Zac and I were able to get some information, though:
Total Draws: C(10000,3) = 166,61,66,70,000
Total Triangles: 83,29,58,37,500
Total Acute: 35,740,274,335
Total Obtuse: 47555548565
Total Rights: 14,600
Click
here to see the formulas used to solve
these.
for 10,000 straws:
P(drawing a triangle) = .4999
P(drawing an acute) = .2145
P(drawing an obtuse) = .2854
P(drawing a right) = .0000000876
P(acute given triangle) = .429
P(obtuse given triangle) = .5709
P(right given triangle) = .000000175
In comparison to 50:
P(drawing a triangle) = .48
P(acute) = .198 or
P(acute given triangle) = .407
P(obtuse) = .286 or
P(obtuse given triangle) = .589
P(right) = .001 or
P(right given triangle) = .002
I am guessing that the probability of drawing a triangle will go to .5 as
the number of straws goes to infinity,
but I don't know quite what to think about the rest.

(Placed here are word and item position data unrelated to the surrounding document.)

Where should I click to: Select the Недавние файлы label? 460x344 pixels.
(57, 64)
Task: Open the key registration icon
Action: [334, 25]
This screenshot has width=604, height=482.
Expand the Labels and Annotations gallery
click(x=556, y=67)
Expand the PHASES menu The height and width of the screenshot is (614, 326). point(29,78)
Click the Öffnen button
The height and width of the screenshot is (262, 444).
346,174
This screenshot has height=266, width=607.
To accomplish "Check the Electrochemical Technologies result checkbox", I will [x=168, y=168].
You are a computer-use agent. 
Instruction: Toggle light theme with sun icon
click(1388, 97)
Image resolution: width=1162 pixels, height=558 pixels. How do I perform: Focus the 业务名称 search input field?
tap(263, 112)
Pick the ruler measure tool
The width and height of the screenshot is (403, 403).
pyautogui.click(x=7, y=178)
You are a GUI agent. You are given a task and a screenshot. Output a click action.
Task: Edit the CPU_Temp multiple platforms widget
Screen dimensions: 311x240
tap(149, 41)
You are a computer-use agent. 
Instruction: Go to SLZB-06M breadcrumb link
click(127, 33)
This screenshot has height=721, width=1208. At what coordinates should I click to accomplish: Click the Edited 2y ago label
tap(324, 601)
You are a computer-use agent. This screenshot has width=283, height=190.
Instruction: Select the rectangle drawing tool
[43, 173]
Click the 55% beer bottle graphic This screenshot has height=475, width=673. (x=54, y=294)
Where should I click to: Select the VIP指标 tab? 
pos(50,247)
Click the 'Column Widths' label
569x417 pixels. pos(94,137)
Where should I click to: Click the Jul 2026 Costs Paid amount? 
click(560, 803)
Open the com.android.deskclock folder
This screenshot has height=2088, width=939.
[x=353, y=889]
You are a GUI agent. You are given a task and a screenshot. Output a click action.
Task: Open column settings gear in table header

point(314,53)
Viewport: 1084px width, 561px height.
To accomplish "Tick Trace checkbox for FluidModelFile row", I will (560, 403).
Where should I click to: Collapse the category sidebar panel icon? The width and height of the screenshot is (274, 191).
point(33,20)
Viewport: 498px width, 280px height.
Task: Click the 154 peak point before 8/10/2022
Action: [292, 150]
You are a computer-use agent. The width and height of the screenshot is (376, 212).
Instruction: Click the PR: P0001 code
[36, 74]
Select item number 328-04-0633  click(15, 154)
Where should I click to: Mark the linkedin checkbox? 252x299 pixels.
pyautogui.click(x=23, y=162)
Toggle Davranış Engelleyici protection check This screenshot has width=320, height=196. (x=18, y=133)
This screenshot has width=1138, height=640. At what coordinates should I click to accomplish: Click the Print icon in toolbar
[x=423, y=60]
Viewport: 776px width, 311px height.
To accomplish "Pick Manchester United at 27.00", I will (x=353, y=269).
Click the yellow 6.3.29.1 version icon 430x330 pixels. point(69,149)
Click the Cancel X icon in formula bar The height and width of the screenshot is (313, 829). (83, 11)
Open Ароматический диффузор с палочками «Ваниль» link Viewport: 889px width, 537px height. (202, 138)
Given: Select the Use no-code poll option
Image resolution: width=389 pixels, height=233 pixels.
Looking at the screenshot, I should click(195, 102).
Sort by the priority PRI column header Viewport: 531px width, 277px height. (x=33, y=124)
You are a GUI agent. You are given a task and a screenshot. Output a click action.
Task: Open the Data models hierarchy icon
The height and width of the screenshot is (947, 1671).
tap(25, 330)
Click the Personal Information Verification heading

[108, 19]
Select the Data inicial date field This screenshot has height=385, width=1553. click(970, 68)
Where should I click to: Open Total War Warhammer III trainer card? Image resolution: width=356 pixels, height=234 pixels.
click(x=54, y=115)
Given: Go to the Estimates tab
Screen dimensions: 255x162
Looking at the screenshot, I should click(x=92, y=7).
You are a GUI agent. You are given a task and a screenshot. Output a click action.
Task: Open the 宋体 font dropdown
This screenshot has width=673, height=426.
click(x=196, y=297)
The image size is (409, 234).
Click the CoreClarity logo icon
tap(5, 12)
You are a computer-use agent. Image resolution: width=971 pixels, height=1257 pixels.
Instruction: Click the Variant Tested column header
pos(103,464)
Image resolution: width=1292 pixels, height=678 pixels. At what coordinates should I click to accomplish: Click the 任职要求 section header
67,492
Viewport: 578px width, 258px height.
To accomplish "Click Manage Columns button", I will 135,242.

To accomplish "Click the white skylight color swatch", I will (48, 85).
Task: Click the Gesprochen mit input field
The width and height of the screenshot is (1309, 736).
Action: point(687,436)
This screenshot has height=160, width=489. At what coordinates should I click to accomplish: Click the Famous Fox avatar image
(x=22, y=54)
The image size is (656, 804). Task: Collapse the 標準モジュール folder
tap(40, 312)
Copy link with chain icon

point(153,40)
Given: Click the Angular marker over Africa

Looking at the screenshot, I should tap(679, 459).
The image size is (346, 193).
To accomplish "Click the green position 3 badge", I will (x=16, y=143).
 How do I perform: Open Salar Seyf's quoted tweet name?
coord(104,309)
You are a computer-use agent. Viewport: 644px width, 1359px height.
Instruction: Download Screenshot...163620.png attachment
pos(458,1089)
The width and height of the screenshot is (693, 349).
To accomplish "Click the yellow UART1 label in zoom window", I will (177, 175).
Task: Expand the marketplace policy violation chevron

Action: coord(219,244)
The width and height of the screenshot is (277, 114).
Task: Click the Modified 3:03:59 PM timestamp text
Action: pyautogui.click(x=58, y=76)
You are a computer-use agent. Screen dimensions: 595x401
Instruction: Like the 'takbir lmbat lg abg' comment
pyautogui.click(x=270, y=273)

Let's determine probabilities of certain outcomes for the game:
The probability of you winning if both got a triangle
is equal to:
P(right given t.)*(P(acute given t.) + P(obtuse given t.)) + P(acute given
t.)*(P(obtuse given t.)
= .000000175*(.429+.5709)+.429*.5709 = .2449
The probability of you tying is:
P(right given t.)^2 + P(acute given t.) ^2 + P(obtuse given t.) = .000000175^2
+ .429^2 + .5709^2 =
.5099
That's a high probability. You would have to break the tie when that
happens.
One thing we always will know is that someone has to have the smallest length
because no two pieces are of the same length.
This is a sure fire way to break a tie.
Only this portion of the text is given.